“It has been a wonderful day. But I mustn’t come again. I’m too old. It’s silly to fall in love with life when one is old.”
Robert leant across to her. He ached with his love and pity.
“Tired, Christine?”
“A little. But it has been worth while. You carried me so nicely—so big and strong.”
She leant against Francey, nodding and smiling to reassure him. And presently she was asleep. He saw how Francey shifted her arm so that it encircled the bowed figure, and every ugly thing that had dogged him in that lonely, haunted walk vanished before the kind steadfastness of her eyes.
It was as though she had said aloud:
“We’ll take care of her together. We won’t let her die before we’ve made her very, very happy.”
Then he took out a note-book and made a shaky sketch of a pompous, drunken-looking house with a huge door, on which were two brass plates, side by side, bearing the splendid inscriptions:
Dr. Frances Stonehouse, Robert Stonehouse,
M.D.,
F.R.C.S.
Hours
10—1
He showed it to her and they smiled at one another, and there was no one else in the carriage but themselves and their happiness.
III
1
It meant a tightening—a screwing up of his whole life. Time had to be found. The hours had to be packed closer to make room for her. He grasped after fresh opportunities to make money with a white-hot assiduity. He worked harder. For he was hag-ridden by his unfaithfulness. He drew up a remorseless programme of his days, and after that Francey might only walk home with him from the hospital. And there was an hour on Sunday evening when he was too tired for anything else.
It meant a ceaseless, active negation: a “No” to the simple wish to buy her a bunch of flowers, “No” to the longing to walk a little farther with her in the quiet dusk, “No” to the very thought of her.
2
As usual, on the way home, they discussed their best “cases.” There was No. 10 in A Ward, a raddled woman of the streets who had been brought in the night before as the result of a crime passionnel, and whose injuries had been the subject of long deliberations.
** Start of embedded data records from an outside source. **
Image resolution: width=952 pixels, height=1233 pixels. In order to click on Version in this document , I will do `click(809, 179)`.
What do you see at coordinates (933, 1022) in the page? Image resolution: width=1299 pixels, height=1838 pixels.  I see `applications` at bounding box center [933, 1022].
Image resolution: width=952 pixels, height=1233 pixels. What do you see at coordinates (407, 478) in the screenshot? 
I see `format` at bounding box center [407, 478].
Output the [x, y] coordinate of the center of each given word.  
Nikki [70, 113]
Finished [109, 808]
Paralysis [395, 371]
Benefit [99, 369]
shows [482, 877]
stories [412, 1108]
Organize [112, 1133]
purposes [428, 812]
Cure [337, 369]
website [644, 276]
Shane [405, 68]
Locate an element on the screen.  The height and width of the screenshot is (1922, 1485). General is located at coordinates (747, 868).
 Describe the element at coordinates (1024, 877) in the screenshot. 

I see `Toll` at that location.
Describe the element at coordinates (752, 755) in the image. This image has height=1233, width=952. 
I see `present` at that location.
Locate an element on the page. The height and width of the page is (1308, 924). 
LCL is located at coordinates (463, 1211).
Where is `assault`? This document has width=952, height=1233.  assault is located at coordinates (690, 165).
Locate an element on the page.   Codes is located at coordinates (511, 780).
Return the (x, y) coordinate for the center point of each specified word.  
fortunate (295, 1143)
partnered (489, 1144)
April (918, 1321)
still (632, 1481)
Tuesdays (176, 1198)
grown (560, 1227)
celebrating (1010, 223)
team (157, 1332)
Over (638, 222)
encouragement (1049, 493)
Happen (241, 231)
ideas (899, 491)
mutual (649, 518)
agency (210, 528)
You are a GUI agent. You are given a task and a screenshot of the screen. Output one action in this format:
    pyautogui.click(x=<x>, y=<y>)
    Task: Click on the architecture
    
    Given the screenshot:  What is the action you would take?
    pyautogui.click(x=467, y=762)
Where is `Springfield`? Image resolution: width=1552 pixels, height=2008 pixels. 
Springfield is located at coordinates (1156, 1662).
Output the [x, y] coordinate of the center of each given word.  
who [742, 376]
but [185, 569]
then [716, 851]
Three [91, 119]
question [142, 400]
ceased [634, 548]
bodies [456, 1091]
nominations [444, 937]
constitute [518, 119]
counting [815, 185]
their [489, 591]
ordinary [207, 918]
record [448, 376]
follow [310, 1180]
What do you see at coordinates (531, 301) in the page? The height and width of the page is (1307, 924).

Even before they had reached the hospital archway Robert and Francey agreed that Rogers’ air of mystery was simply a professional disguise for complete bafflement.
“It’s the sort of case I’d like to have,” Robert said. “Something you can get your teeth into and worry. I believe if I were on my own—given a free hand—I’d work it out—pull her through. Rogers may too. But just now he’s marking time. And there’s nothing to hope from time in a job like that. No constitution. Rotten all through. Still, it would be a feather in one’s cap.”
He brooded fiercely, intently, like a hound on a hot scent. People turned to look at the big, shabby young man with the sunken, burning eyes that stared through them as though they had been so many shadows. He did not, in fact, see them at all. He made his way by sheer instinct across the crowded street.